## Exercise brief
Only an exact copy is wanted: the lines from the one holding "Task: Open analysis report for 储能智慧监控站点" through the last line below, minus the pictures.

Saved data entries
···
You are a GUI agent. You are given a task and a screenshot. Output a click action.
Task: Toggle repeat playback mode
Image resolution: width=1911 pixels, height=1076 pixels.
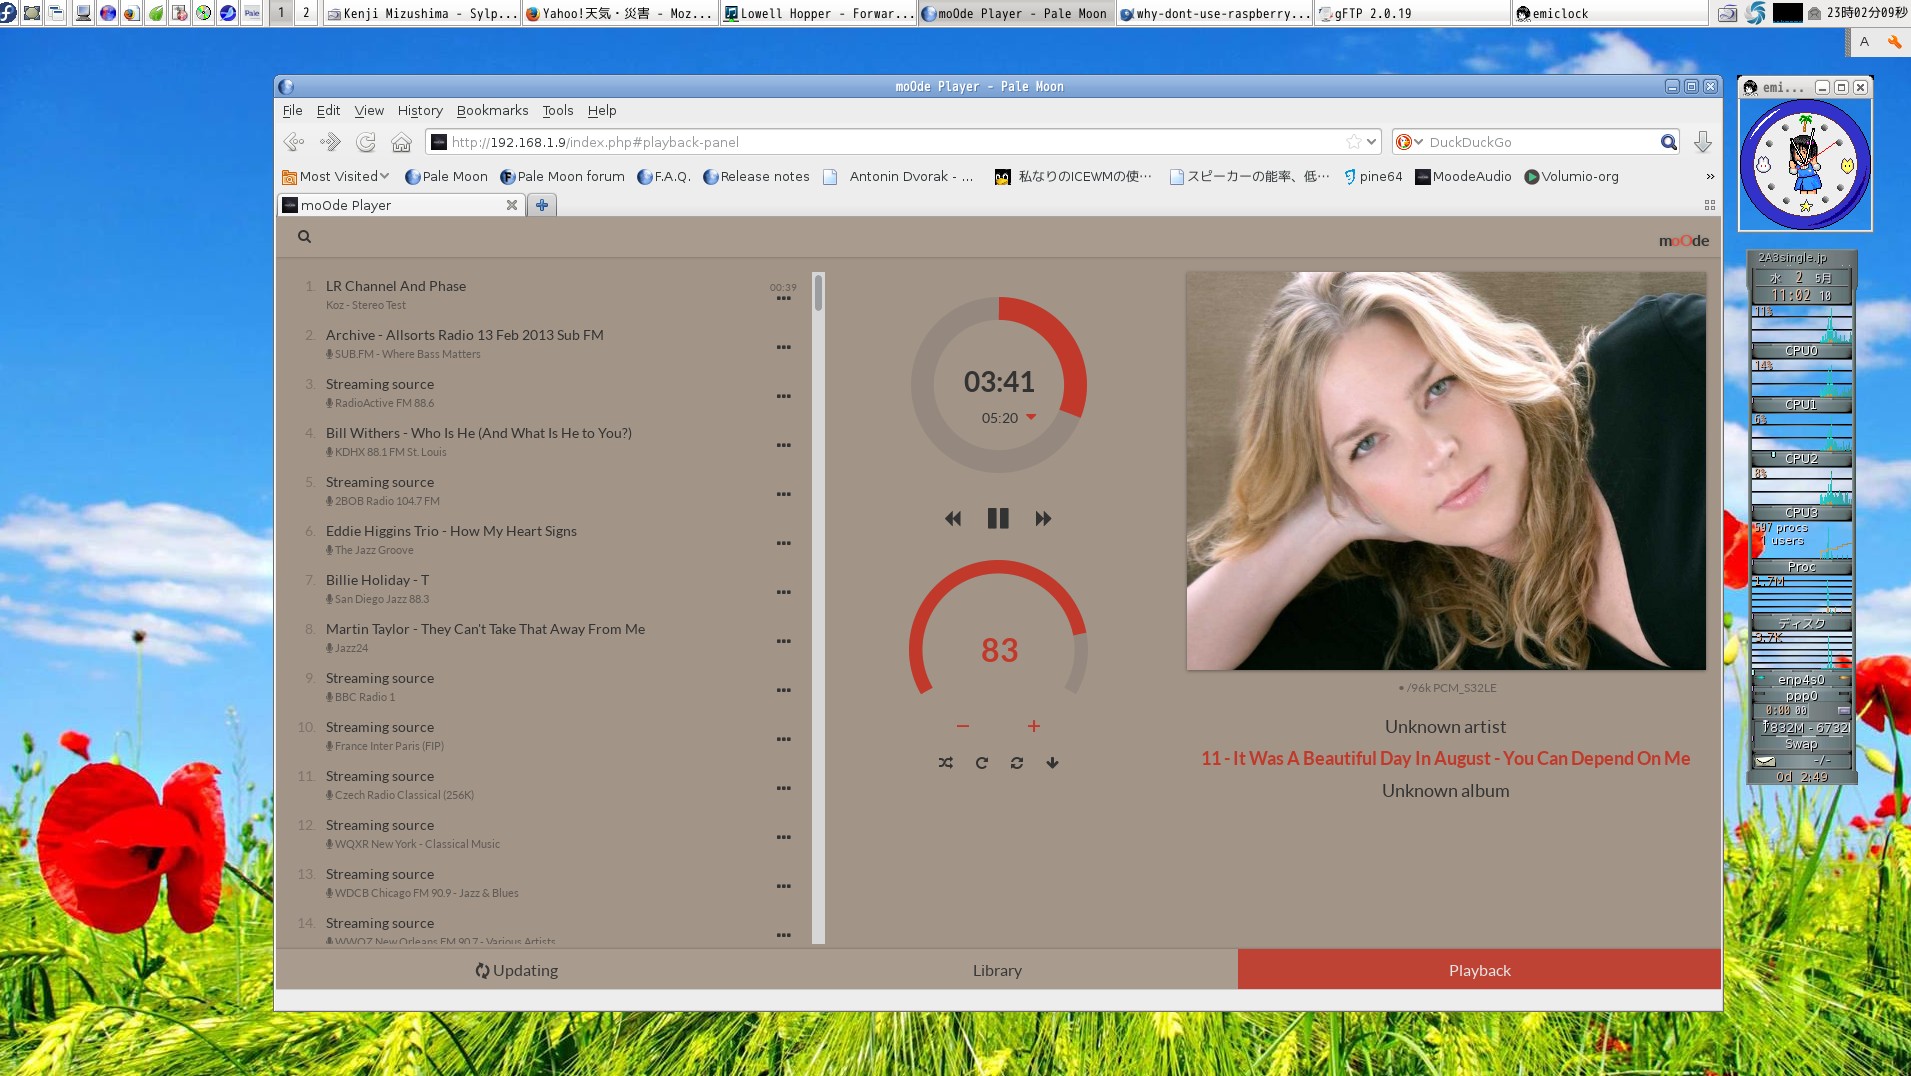[981, 763]
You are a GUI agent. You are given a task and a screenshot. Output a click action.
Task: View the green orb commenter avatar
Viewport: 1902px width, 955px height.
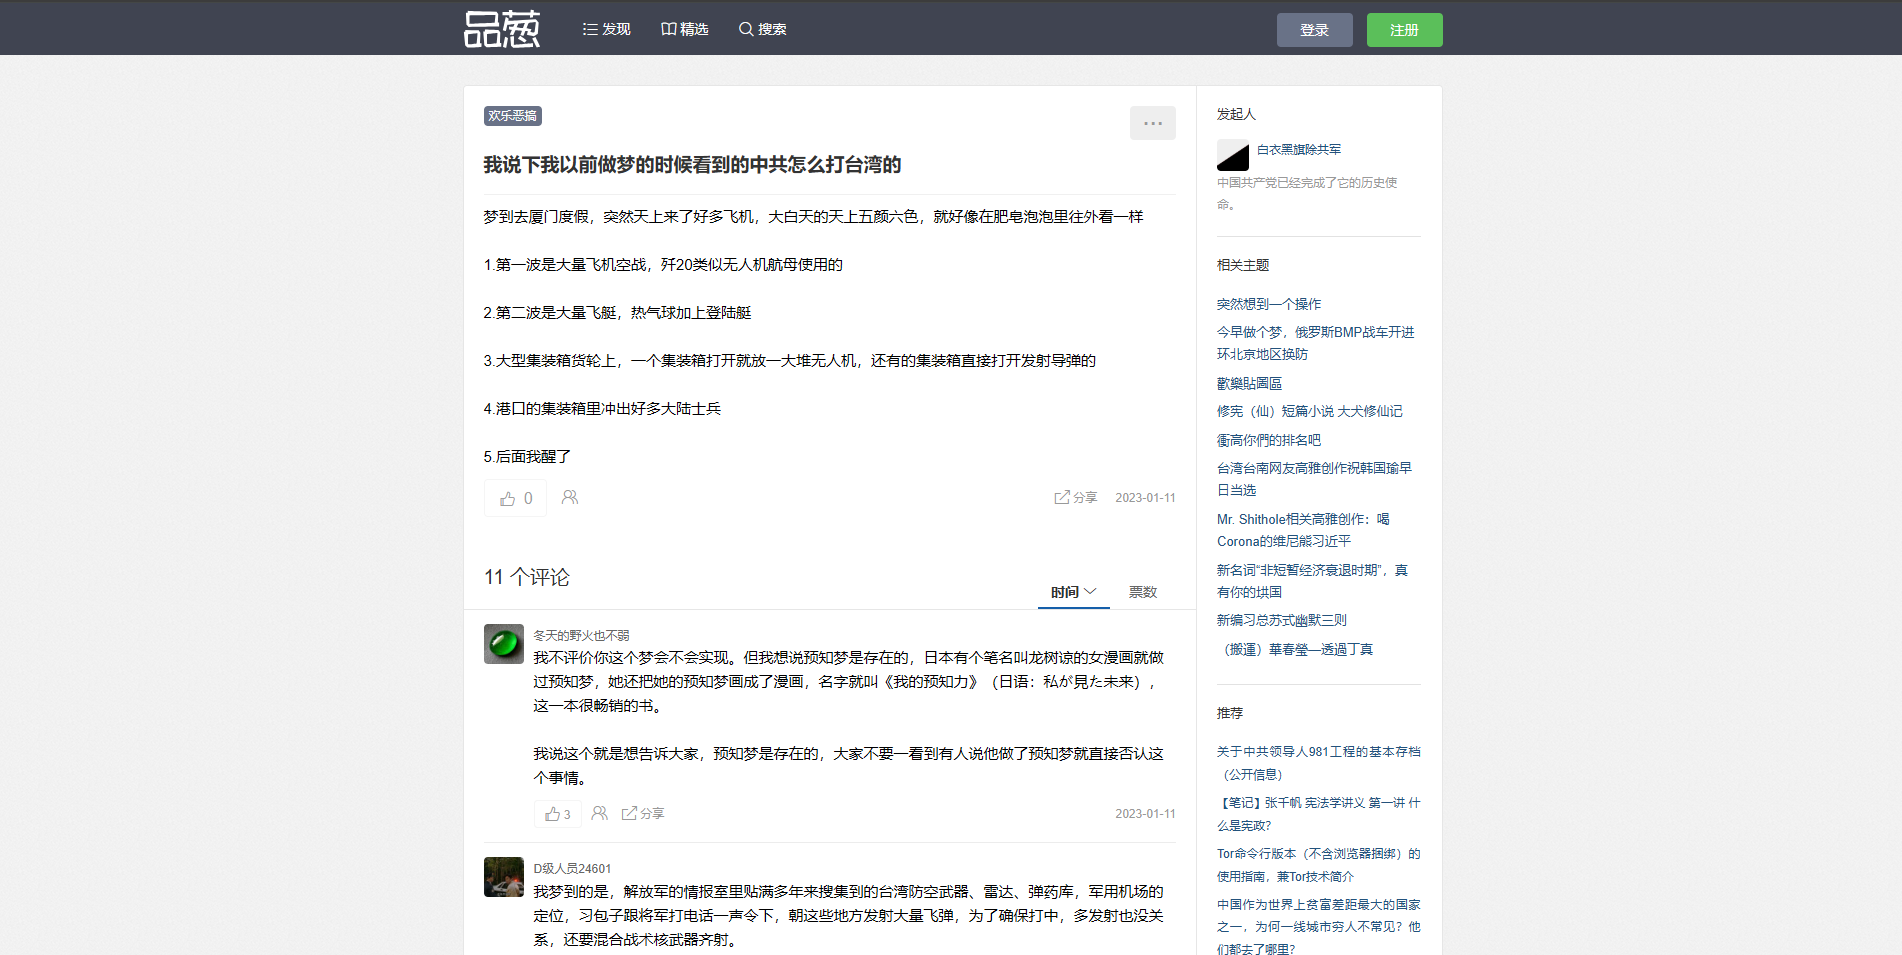(x=504, y=644)
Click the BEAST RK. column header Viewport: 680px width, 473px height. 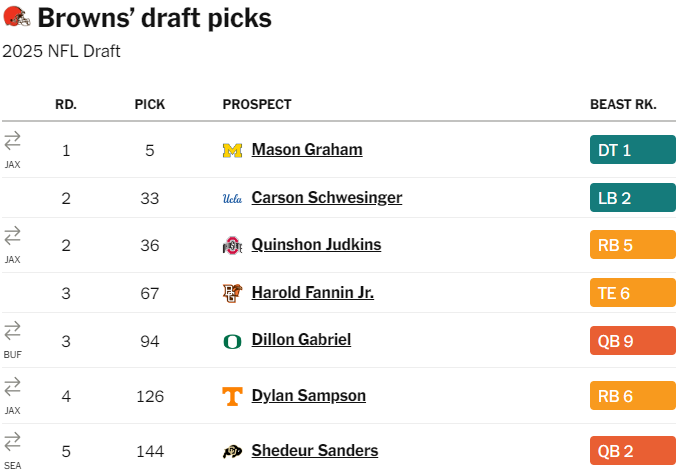[623, 104]
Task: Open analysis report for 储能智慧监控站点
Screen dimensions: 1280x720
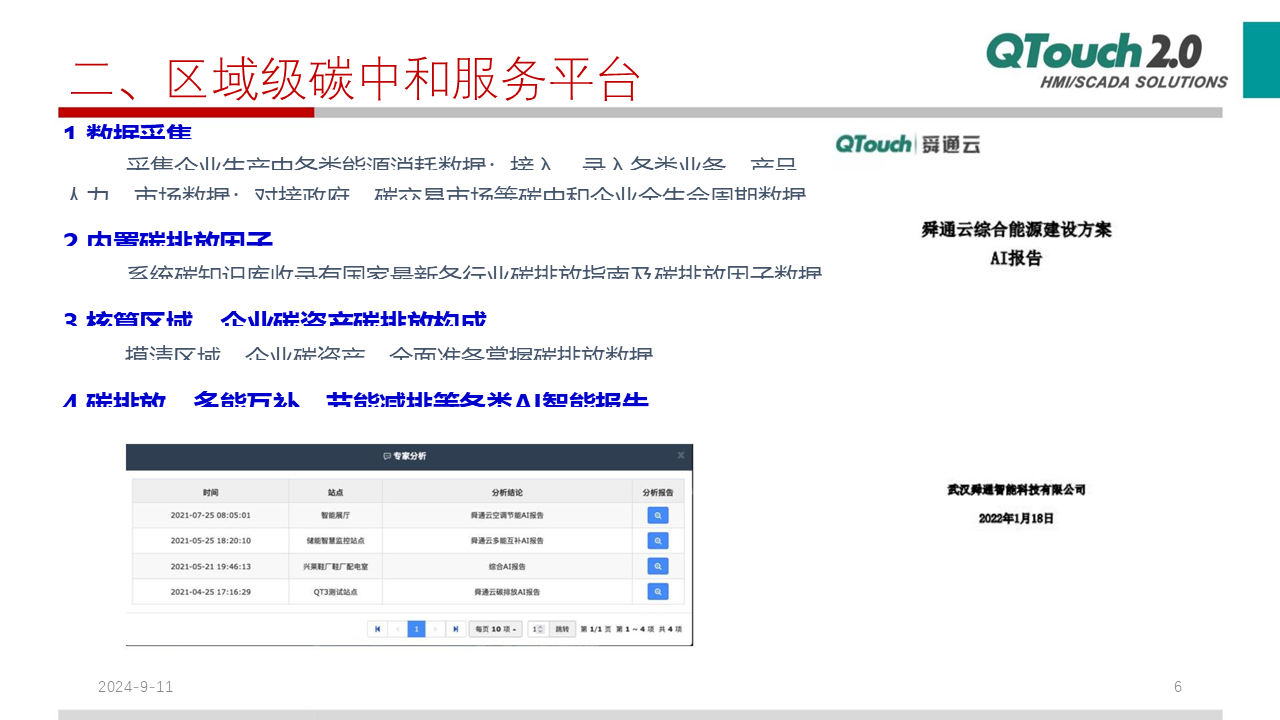Action: (657, 541)
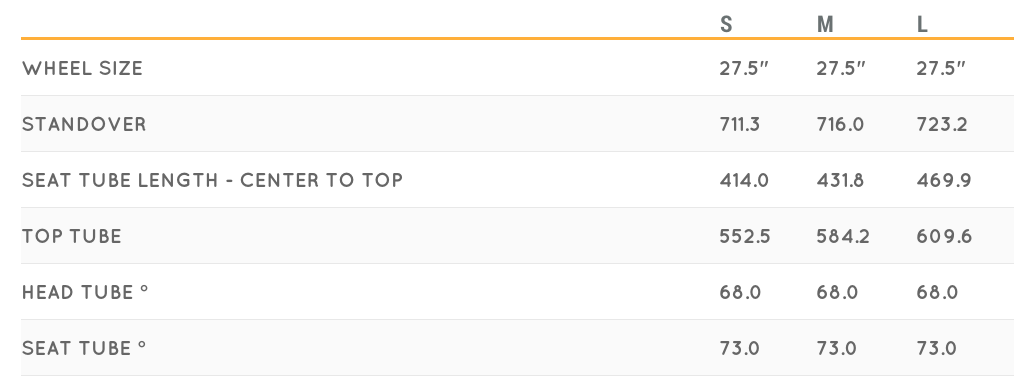1014x387 pixels.
Task: Click the 552.5 top tube value
Action: click(x=745, y=236)
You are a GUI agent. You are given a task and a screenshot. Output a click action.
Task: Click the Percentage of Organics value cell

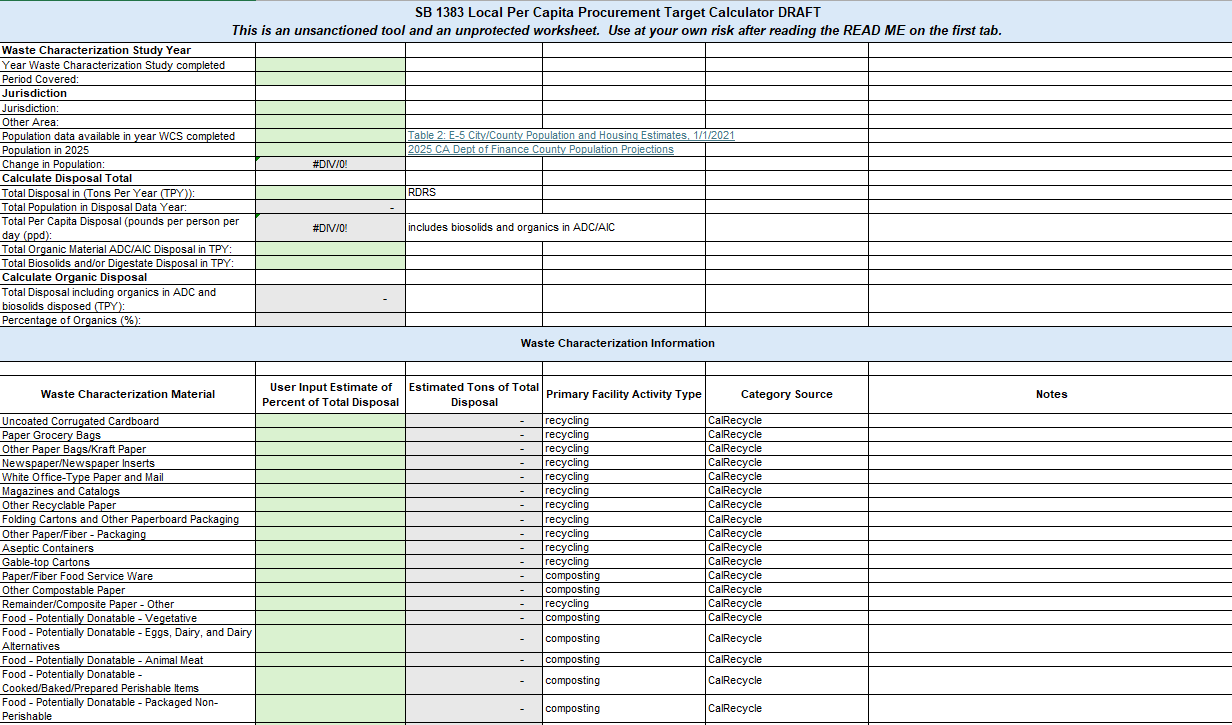330,320
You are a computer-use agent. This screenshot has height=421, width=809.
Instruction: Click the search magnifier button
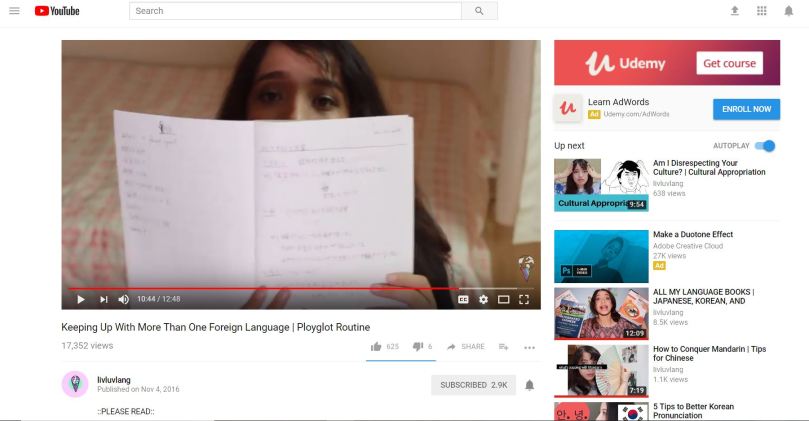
···
## Answer space
Task: Open analysis report for 储能智慧监控站点
Screen dimensions: 1280x720
Action: (657, 541)
1014x387 pixels.
Task: Click the 552.5 top tube value
Action: click(x=745, y=236)
You are a GUI agent. You are given a task and a screenshot. Output a click action.
Task: Click the Percentage of Organics value cell

330,320
You are a computer-use agent. This screenshot has height=421, width=809.
Instruction: Click the search magnifier button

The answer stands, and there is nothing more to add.